Well, that escalated quickly!
The U.S.-China trade war is back on.
President Trump last week announced the U.S. will impose 25% tariffs on about $50 billion worth of Chinese imports, ostensibly to punish China for its “systematic theft” of U.S. intellectual property and/or to reduce America’s trade deficit with China. China immediately fired back by announcing it would impose 25% tariffs on about $50 billion worth of U.S exports to China in two stages.
Here are the two lists of Chinese products the U.S. has targeted, primarily machinery and industrial parts from industries such as aerospace, robotics, automotive, industrial machinery, and information and communications technology. These 1,102 product lines theoretically benefit from the Chinese government’s “Made In China 2025” industrial plan to become a global leader in certain new and advanced technology industries.
China also issued two lists targeting U.S. products ranging from salmon to soybeans, Harley Davidsons to electric cars, orange juice to whiskey. China’s first list targets 545 product categories covering about $34 billion in U.S. exports to China and its second list targets another 114 product categories covering about $16 billion. Many of the U.S. products selected for extra tariffs are from Trump-voting red states that have benefitted from huge volumes of agricultural exports to China.

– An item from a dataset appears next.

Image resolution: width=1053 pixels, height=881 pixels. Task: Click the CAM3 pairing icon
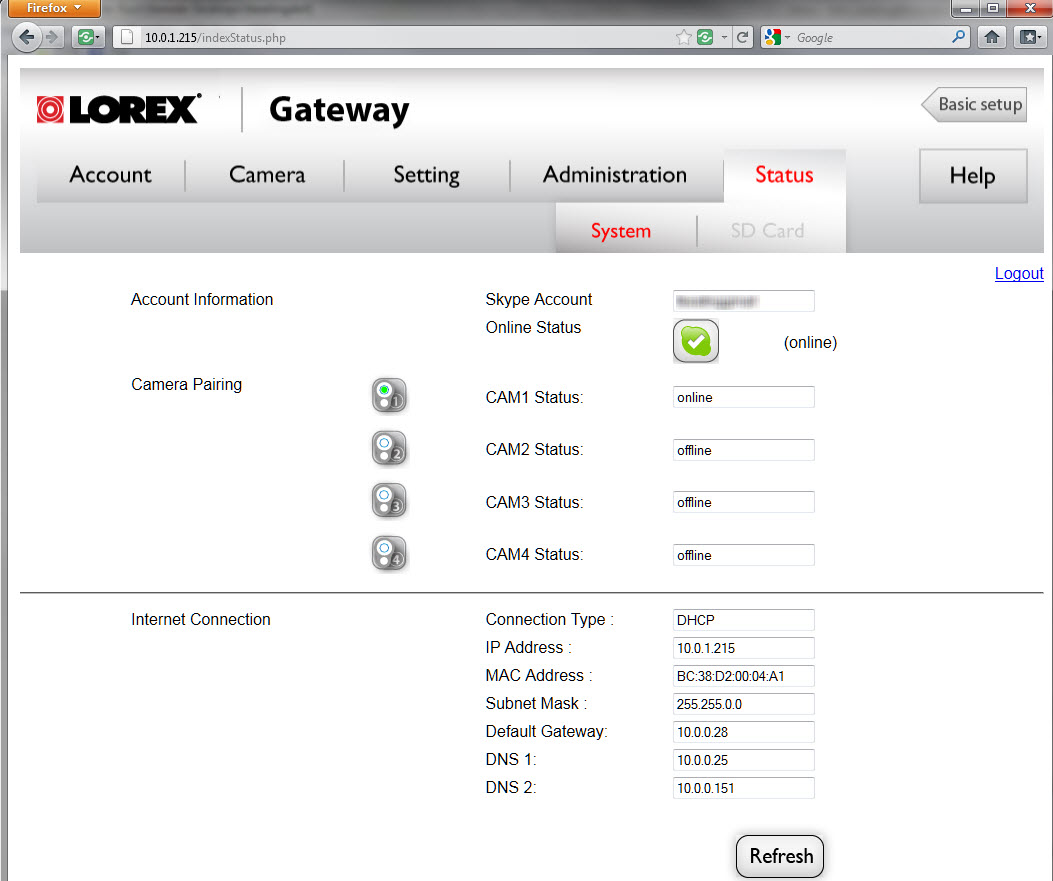[389, 501]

July 6 is currently the deadline for when China and the U.S. will start imposing the proposed tariffs on the first list of imported products. Given President Trump’s track record of flip-flopping on China trade issues, it is not entirely clear whether these tariffs on Chinese imports will actually be imposed.
So, what can and should U.S. companies do if they are caught in the cross-fire of this escalating trade war, either because they import goods from China that will be subject to U.S. tariffs or because they exporting U.S. goods to China that will be subject to Chinese tariffs?
For the U.S. tariffs, U.S. companies likely will be able to request that specific products be excluded from the tariffs on Chinese products. This process likely will be similar to the exclusion request process used for the recently imposed “national security” tariffs on steel (25% tariffs) and aluminum (10% tariffs). In the past few months, the U.S. Department of Commerce has been flooded with nearly 20,000 requests to have products excluded from these tariffs. Separate requests must be submitted for each product a company wants excluded.
An exclusion request typically includes the following:
1. Identify the product you want excluded. The U.S. list of targeted products is identified by the Harmonized Tariff Schedule (HTS) number that is used to declare the product when imported into the United States. A company needs to identify the commercial name of the product, the HTS number for the product, and any other industry designation of the product under a recognized standard or certification (for example: ASTM, DIN).
2. A description of the product based on physical characteristics (for example: chemical composition, metallurgical properties, dimensions) so your product can be distinguished from other products that would still be covered by the tariffs. A significant concern in considering exclusion requests is whether granting a specific exclusion request will create a loophole many other products can also use.
3. The basis for requesting an exclusion. Is the steel/aluminum/other product unavailable from a domestic U.S. supplier and thus imports are needed to fill a demand no U.S. supplier can fill. Are there certain qualification requirements only the import supplier can satisfy? Have you been put on allocation by domestic suppliers?
4. The names and locations of any producers of the product in the United States and in foreign countries.
5. Total U.S. consumption of the product by quantity and value for each year for the past three to five years (2013 – 2017) and projected annual consumption for the next few years (2018- 2020), with an explanation of the basis for the projection.
6. Total U.S. production of the product (or possible substitutes) for each of the past three to five years.
7. Discussion of why the U.S. products (or substitute products) cannot be used in place of the imported products.
8. A good story why your company deserves the exclusion it is requesting. This typically includes the history of your company (e.g., fifth generation family-owned), the products produced by your company, the strategic significance of your company’s products, the number of workers in your company, and your company’s annual sales.
On the Chinese side, U.S companies exporting to China likely will have a similar process to try to get a special waiver to get their products excluded from the Chinese tariffs listed U.S. imports into China. The Chinese exclusion process will likely not be as formalized as the U.S. process but it likely will require a Chinese company to submit the exclusion request and to provide the above listed items to explain why the U.S. products deserve to be exempted from the tariffs.
A U.S. exclusion process will likely proceed fairly slowly because there are so many exclusion requests already in the pipeline for the steel and aluminum tariffs, though a successful exclusion request likely will result in a refund of any tariffs paid. Waiting for a tariff refund is not the best thing in the world, but requesting such a refund will be the best path for many.